DETAILED DESCRIPTION OF THE INVENTION

[0001]

The present invention relates to a method for selectively separating and detecting a target microorganism to be detected. Particularly, it is suitable for a method for selectively separating and detecting pathogenic Escherichia coli O157.

[0002]

2. Description of the Related Art In recent years, food poisoning-like patients with diarrhea occur throughout the year, and it is important to accurately determine whether the symptoms are bacterial food poisoning or viral diarrhea. . For example, in the case of bacterial food poisoning, detection or isolation of food poisoning-causing bacteria is indispensable for determining treatment policies, elucidating the route of infection, and preventing food poisoning. Several methods have been used to determine the presence of specific bacteria in a specimen sample. One method is to isolate and identify the causative organism by culturing using a medium suitable for the target organism.Biochemical and serological properties of suspicious colonies can be obtained by directly culturing a specimen sample or by separating and culturing from a pre-enriched culture solution. There is a method for identification based on As other methods, methods such as an ELISA method and immunochromatography based on immunologically detecting a specific bacterium-specific antigen, and a PCR method for amplifying and detecting specific DNA of a specific bacterium have been adopted. I have. Although the immunological method and the PCR method are advantageous in terms of quickness, the results of the separation culture method are indispensable for the final identification and judgment of the causative bacteria because of the possibility of contamination with dead bacteria.

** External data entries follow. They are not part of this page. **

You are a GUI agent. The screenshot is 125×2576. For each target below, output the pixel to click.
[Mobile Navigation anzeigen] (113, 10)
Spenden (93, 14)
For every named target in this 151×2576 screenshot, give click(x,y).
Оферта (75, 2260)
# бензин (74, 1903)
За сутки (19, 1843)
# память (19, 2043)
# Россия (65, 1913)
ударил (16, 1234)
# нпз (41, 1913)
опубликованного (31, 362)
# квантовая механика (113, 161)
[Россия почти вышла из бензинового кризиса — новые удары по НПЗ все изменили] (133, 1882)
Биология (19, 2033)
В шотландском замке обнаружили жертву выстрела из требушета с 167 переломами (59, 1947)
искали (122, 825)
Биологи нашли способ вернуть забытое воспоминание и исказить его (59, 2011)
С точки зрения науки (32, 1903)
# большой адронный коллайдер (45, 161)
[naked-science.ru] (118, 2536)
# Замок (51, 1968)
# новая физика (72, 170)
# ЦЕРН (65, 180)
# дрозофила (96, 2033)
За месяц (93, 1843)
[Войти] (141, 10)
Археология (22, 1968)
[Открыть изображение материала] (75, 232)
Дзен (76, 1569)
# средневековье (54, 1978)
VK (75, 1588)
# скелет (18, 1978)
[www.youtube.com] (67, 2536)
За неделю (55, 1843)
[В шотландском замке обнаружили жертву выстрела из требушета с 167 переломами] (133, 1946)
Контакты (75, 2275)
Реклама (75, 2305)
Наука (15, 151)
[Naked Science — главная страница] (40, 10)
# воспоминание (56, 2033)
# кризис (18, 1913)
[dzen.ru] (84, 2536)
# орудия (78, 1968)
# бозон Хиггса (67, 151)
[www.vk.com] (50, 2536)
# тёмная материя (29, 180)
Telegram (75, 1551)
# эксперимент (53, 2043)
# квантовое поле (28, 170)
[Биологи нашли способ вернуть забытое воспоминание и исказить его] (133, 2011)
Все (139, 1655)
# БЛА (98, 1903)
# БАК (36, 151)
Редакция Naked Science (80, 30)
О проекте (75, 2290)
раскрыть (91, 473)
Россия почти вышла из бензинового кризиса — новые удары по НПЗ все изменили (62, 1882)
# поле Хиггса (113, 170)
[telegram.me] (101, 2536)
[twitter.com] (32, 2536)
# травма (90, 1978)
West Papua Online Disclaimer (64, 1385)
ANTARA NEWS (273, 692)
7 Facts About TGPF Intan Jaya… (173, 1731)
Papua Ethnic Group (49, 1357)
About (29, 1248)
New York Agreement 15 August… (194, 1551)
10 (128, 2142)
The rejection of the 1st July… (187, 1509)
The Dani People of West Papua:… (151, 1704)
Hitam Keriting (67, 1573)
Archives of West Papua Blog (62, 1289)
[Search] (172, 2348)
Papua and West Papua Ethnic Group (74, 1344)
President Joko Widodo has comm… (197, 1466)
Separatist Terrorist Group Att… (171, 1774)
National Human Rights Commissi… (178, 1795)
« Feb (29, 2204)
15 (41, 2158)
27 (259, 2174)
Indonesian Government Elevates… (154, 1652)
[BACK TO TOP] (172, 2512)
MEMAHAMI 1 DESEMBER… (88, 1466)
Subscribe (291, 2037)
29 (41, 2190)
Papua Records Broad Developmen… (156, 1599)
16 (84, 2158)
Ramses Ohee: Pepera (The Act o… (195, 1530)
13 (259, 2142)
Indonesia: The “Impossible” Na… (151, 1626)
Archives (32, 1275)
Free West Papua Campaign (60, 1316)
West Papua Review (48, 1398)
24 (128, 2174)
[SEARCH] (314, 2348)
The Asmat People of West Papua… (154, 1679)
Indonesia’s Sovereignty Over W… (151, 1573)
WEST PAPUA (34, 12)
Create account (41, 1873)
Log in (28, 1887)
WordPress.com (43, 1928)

[0003] In order to isolate bacteria from clinical specimens or foods, a medium that is advantageous for the growth of the target bacteria is prepared by taking advantage of its characteristics such as auxotrophy, sensitivity to antibiotics, etc., and response to oxygen. Then, the cells are selectively cultured in an appropriate environment to form colonies. For example, Pseudomonas aeruginosa
a) can be grown by using only acetamide as a carbon source to be added to the medium, but bacteria that cannot use the acetamide do not grow, so that Pseudomonas aeruginosa can be easily and selectively separated. In addition, an appropriate amount of an antibacterial, bactericidal or bacteriostatic substance, for example, an antibiotic (such as novobiocin,
When cefexime, tellurite, etc.) are added to the medium, Escherichia coli is less sensitive to these substances than other bacteria, so that Escherichia coli can be selected and separated and cultured.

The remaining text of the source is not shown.